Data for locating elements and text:
################
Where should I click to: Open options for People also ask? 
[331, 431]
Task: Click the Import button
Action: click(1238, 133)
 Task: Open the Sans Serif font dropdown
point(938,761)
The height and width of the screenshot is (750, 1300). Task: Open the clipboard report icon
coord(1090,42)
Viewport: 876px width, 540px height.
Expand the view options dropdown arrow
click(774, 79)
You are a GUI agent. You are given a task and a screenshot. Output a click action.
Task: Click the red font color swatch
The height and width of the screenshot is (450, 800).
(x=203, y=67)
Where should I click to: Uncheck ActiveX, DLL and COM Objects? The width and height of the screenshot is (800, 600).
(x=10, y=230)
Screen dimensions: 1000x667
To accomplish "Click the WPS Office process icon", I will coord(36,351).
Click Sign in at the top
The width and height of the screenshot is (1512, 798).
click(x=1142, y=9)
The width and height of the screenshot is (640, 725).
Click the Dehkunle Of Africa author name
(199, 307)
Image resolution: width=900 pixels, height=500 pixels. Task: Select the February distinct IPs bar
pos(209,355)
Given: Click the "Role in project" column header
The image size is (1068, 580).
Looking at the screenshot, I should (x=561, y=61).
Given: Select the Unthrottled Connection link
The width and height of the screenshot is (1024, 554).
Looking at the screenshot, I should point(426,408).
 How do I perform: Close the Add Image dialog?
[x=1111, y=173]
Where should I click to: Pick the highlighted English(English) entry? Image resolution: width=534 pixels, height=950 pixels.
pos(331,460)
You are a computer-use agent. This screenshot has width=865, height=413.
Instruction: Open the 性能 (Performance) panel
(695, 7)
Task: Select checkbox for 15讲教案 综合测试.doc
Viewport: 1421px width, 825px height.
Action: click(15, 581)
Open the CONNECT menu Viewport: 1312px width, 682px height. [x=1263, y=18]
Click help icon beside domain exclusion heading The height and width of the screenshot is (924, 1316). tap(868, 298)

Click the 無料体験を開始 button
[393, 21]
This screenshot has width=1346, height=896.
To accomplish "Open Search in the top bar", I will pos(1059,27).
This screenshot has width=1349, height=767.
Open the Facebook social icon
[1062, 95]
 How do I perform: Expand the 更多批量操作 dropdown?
################
● **WHAT TO PRODUCE**:
Can you reproduce all of the data above line for line, changing nothing?

● **WORKED ANSWER**:
Where should I click to: Open options for People also ask? 
[331, 431]
Task: Click the Import button
Action: click(1238, 133)
 Task: Open the Sans Serif font dropdown
point(938,761)
The height and width of the screenshot is (750, 1300). Task: Open the clipboard report icon
coord(1090,42)
Viewport: 876px width, 540px height.
Expand the view options dropdown arrow
click(774, 79)
You are a GUI agent. You are given a task and a screenshot. Output a click action.
Task: Click the red font color swatch
The height and width of the screenshot is (450, 800).
(x=203, y=67)
Where should I click to: Uncheck ActiveX, DLL and COM Objects? The width and height of the screenshot is (800, 600).
(x=10, y=230)
Screen dimensions: 1000x667
To accomplish "Click the WPS Office process icon", I will coord(36,351).
Click Sign in at the top
The width and height of the screenshot is (1512, 798).
click(x=1142, y=9)
The width and height of the screenshot is (640, 725).
Click the Dehkunle Of Africa author name
(199, 307)
Image resolution: width=900 pixels, height=500 pixels. Task: Select the February distinct IPs bar
pos(209,355)
Given: Click the "Role in project" column header
The image size is (1068, 580).
Looking at the screenshot, I should (x=561, y=61).
Given: Select the Unthrottled Connection link
The width and height of the screenshot is (1024, 554).
Looking at the screenshot, I should point(426,408).
 How do I perform: Close the Add Image dialog?
[x=1111, y=173]
Where should I click to: Pick the highlighted English(English) entry? Image resolution: width=534 pixels, height=950 pixels.
pos(331,460)
You are a computer-use agent. This screenshot has width=865, height=413.
Instruction: Open the 性能 (Performance) panel
(695, 7)
Task: Select checkbox for 15讲教案 综合测试.doc
Viewport: 1421px width, 825px height.
Action: click(15, 581)
Open the CONNECT menu Viewport: 1312px width, 682px height. [x=1263, y=18]
Click help icon beside domain exclusion heading The height and width of the screenshot is (924, 1316). tap(868, 298)

Click the 無料体験を開始 button
[393, 21]
This screenshot has width=1346, height=896.
To accomplish "Open Search in the top bar", I will pos(1059,27).
This screenshot has width=1349, height=767.
Open the Facebook social icon
[1062, 95]
 How do I perform: Expand the 更多批量操作 dropdown?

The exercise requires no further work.